Why waste time drowning our minds with a bunch of negative thoughts when we can use it to do something meaningful, be really happy and not feel guilty about it? For example, getting involved in KSK. It’s not difficult at all and all it takes is just a little effort once a week. Some people may say that the task stretches past midnight, but haven’t we all sat in restaurants with our friends until dawn? I must say that KSK is an incredible experience that we can learn so much from, and for just that one night, we are not focusing on ourselves anymore. We are in control of our own thoughts and actions, no one else is.
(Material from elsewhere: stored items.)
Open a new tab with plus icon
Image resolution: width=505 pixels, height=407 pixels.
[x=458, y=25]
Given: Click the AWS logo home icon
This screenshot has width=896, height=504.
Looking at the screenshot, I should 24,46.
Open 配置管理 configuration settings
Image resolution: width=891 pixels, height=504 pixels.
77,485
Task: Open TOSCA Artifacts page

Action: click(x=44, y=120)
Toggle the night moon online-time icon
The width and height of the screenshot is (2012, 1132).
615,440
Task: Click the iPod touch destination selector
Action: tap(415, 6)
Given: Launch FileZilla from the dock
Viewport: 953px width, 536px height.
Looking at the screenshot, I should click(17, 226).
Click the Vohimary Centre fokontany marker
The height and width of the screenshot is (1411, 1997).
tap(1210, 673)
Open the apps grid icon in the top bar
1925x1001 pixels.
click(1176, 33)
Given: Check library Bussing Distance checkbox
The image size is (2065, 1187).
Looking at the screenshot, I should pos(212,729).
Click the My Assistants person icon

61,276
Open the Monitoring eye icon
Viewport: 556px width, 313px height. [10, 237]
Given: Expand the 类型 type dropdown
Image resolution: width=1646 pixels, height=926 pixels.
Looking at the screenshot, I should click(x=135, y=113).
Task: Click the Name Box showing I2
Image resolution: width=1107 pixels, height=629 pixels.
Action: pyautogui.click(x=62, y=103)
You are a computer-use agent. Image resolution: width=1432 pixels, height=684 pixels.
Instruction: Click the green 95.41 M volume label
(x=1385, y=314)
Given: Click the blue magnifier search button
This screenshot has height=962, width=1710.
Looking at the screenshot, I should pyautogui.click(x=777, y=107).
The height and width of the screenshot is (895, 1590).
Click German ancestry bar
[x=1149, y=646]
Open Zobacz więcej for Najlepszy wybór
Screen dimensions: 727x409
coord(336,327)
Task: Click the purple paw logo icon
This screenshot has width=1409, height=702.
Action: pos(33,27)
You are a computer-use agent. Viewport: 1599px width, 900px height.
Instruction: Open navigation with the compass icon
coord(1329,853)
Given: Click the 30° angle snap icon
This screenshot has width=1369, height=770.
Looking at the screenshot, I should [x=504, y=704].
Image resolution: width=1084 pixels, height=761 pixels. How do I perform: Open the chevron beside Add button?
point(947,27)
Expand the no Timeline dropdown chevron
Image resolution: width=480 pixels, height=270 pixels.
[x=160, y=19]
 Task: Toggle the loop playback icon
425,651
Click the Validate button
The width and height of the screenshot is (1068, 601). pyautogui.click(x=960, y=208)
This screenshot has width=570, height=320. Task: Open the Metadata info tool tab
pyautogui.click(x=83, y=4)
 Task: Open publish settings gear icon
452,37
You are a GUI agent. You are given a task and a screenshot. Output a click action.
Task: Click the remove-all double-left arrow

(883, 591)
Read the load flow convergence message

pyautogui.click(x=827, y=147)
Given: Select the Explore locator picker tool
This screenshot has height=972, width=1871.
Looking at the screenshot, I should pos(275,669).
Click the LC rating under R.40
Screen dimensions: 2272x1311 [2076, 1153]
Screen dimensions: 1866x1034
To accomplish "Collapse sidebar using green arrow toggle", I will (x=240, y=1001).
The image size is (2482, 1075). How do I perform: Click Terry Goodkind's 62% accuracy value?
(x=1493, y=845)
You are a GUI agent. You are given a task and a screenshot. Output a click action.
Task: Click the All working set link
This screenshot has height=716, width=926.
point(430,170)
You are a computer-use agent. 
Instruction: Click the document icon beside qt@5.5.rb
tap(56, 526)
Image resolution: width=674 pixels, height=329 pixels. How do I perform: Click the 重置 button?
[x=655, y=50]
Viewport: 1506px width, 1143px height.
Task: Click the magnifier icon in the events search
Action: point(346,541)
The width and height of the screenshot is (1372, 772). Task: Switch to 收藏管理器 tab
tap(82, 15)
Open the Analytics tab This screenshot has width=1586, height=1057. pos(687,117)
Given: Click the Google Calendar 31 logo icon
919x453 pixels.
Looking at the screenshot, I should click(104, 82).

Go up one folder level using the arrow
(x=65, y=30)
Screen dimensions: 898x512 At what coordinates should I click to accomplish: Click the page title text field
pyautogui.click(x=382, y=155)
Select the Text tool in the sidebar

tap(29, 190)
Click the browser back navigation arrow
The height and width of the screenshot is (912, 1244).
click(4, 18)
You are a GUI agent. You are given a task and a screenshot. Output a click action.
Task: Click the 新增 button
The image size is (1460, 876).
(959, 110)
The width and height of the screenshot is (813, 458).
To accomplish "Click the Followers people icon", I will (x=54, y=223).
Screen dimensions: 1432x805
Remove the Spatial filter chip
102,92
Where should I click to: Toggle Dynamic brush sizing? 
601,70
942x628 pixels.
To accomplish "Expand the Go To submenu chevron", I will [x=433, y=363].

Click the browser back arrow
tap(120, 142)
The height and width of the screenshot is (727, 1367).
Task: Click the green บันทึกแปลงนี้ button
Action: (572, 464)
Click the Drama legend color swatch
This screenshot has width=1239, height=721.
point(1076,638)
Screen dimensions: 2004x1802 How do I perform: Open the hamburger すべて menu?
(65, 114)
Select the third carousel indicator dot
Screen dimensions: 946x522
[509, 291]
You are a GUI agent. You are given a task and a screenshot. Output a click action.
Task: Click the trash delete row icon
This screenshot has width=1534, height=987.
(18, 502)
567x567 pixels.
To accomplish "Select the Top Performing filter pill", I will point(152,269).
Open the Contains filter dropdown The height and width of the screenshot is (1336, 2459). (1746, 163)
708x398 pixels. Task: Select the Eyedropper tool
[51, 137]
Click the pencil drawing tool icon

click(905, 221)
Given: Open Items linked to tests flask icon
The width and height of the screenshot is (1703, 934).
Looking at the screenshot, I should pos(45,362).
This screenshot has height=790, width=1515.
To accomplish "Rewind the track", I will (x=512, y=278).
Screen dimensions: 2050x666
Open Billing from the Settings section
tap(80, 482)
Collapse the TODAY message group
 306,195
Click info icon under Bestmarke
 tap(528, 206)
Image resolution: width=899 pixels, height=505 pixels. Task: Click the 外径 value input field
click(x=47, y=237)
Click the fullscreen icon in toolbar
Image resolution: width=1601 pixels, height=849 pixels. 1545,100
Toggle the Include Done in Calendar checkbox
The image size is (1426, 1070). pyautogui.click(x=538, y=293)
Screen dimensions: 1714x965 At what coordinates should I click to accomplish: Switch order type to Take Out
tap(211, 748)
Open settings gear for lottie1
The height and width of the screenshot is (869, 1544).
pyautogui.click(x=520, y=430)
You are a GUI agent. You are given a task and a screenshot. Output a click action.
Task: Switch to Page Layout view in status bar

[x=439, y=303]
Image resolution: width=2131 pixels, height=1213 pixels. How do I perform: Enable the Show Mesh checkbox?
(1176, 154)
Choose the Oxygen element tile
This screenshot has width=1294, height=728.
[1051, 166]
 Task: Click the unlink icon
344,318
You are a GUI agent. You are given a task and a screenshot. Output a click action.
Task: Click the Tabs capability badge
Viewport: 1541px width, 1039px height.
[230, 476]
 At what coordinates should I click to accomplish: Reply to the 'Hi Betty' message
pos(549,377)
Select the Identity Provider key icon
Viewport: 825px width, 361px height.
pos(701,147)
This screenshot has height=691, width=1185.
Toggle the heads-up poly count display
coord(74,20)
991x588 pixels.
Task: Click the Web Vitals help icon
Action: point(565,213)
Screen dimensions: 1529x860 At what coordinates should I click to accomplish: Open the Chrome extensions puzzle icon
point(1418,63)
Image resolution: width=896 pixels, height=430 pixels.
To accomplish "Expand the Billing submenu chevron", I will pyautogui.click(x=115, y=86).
Just don’t let our laziness get in the way, we must always remember not to let the “enemies” within win.
I am truly grateful to my supportive and loving parents, especially H.E Tsem Rinpoche who instilled dharma in me ever since I was young and who always makes sure I am on the right track. I am very proud of my father who has been very committed to all his dharma works for so many years, from managing Kechara Paradise to building Kechara Forest Retreat and, most recently, leading Kechara Soup Kitchen as the president. Yes, these tasks kept him busy and that equals to less time spent with the family, but we are all so proud of him because his work is done to benefit many people, present and future. In any case, there are also many families where the parents spend all their time working to bring in money for the family and spend no time with the children.
So, those who wish to criticise such a lifestyle should not be selective and only criticise the parents who do Dharma work. While one family brings home material wealth that can only help the family in this lifetime, my father brings home spiritual wealth for us. To me, that is much more important than any amount of money that my parents can give me, because ultimately I believe in reincarnation and the law of Karma, and I know what my father is doing is good for himself and our family, and that makes me happy and thankful to Rinpoche for making Dharma practice possible for my father.
Although my father has many portfolios, I never once heard him complaining nor talking about giving up. He is indeed a great example of Guru devotion and loyalty. Through his actions, he shows how much he respects and loves his Guru, H.E Tsem Rinpoche. There is no doubt about it. People like father inspire me to do dharma work because I have witnessed drastic changes in him over the years and that is what convinced me dharma can change someone’s life if we are determined and sincere in our practice.
I am currently taking about a year off before entering college to volunteer in the Ladrang. I am very grateful and honoured that I was given this precious opportunity to be exposed to the “outside” world where everyone has to work hard in order to achieve their goals. The things that I have learnt here are just indescribable and very impactful, and I am happy that I made the right choice to “work” for dharma.